Mais, malgré les efforts considérables déjà réalisés, malgré les importants progrès faits ces derniers jours, Jean-Claude Juncker a expliqué à l’issue de la réunion que les ministres n’avaient pas encore "tous les éléments nécessaires" pour pouvoir prendre une décision sur le deuxième programme d’aide à la Grèce.
Le parlement grec doit en effet encore approuver le paquet de mesures sur lequel se sont entendus troïka et gouvernement, ce qui pourrait être fait dimanche.
Par ailleurs, le gouvernement grec se doit d’identifier "des économies supplémentaires à hauteur de 325 millions d'euros" dans le budget 2012.

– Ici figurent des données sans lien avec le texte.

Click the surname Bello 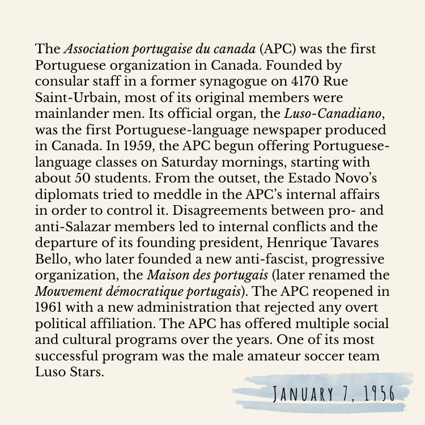(51, 240)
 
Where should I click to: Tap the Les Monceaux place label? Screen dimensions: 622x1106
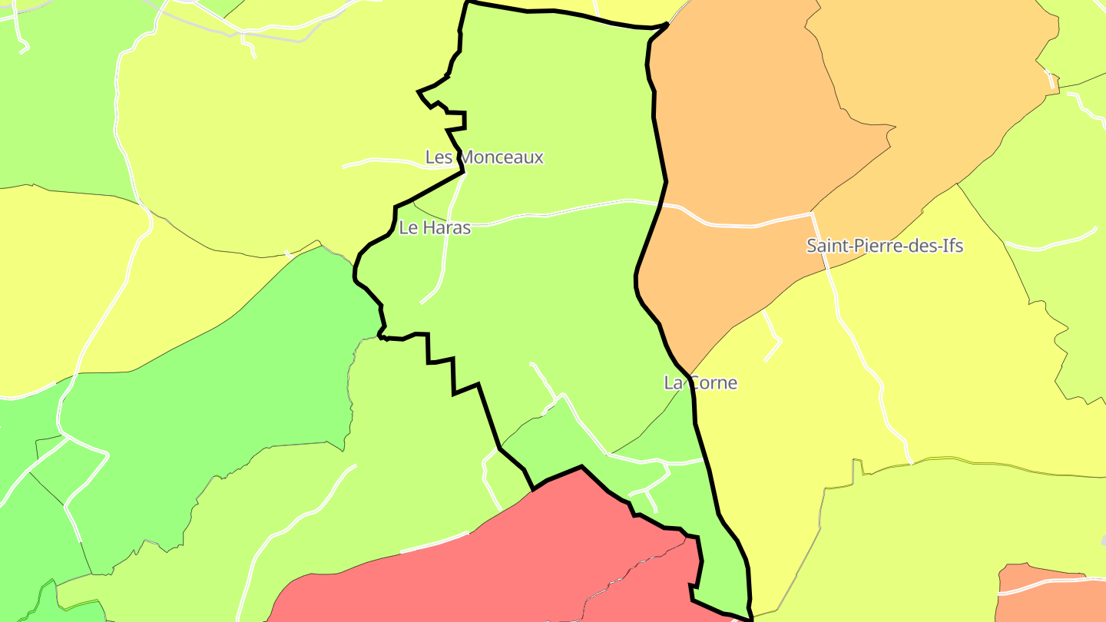pyautogui.click(x=484, y=157)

Enfin, les ministres des Finances attendent de la part des partis de la coalition gouvernementale une assurance forte de leur engagement à mettre en œuvre ces mesures, y compris après les élections.
Jean-Claude Juncker a annoncé la tenue le 15 février prochain d’une nouvelle réunion de l’Eurogroupe - à condition que les autorités grecques remplissent ces trois conditions - qui devrait permettre de prendre des décisions. "L’avenir de la Grèce est entre les mains du parlement et du gouvernement", a insisté Olli Rehn, soulignant que les décisions que les responsables politiques grecs vont prendre dans les prochains jours vont être déterminantes pour les perspectives du pays.
"La soutenabilité de l'endettement grec sera atteinte lorsque nous nous serons rapprochés le plus possible du seuil de 120 % du PIB. Et nous continuons à dire que nous essayons de limiter le nouveau programme à la Grèce à 130 milliards d'euros. Mais ces deux aspects devront être encore une fois réexaminés dans le cadre de la solution globale mercredi prochain", a précisé Jean-Claude Juncker.
La troïka est en train de finaliser une analyse de la stabilité de la dette grecque qui sera un élément à prendre en compte dans les décisions finales.
"Nous avons réuni aujourd’hui tous les éléments qui nous permettront de prendre une décision globale la semaine prochaine", a expliqué Jean-Claude Juncker qui a souligné la complexité d’un dossier dans lequel il convient d’avoir "une capacité d’écoute pour entendre ce que les citoyens et le gouvernement grecs ont à dire". "Nous sommes encore dans les temps", a assuré Olli Rehn.
Le ministre grec des Finances, Evangelos Venizelos, a reconnu à la fin de la réunion que "de nombreux pays ont trouvé des lacunes" dans le plan de rigueur qui leur a été présenté, et il en a tenu responsable le chef des conservateurs grecs Antonis Samaras, qui "n'a pas encore signé" l'intégralité des mesures prévues à l'origine. A présent, "il faut que le parti (conservateur) décide s'il veut que la Grèce reste dans la zone euro, il faut le dire clairement. S'ils ne le veulent pas, il faut le dire aussi", a-t-il lancé. Le montant de 325 millions d'euros d'économies correspond en effet à des coupes dans les dépenses refusées tout particulièrement par les conservateurs grecs.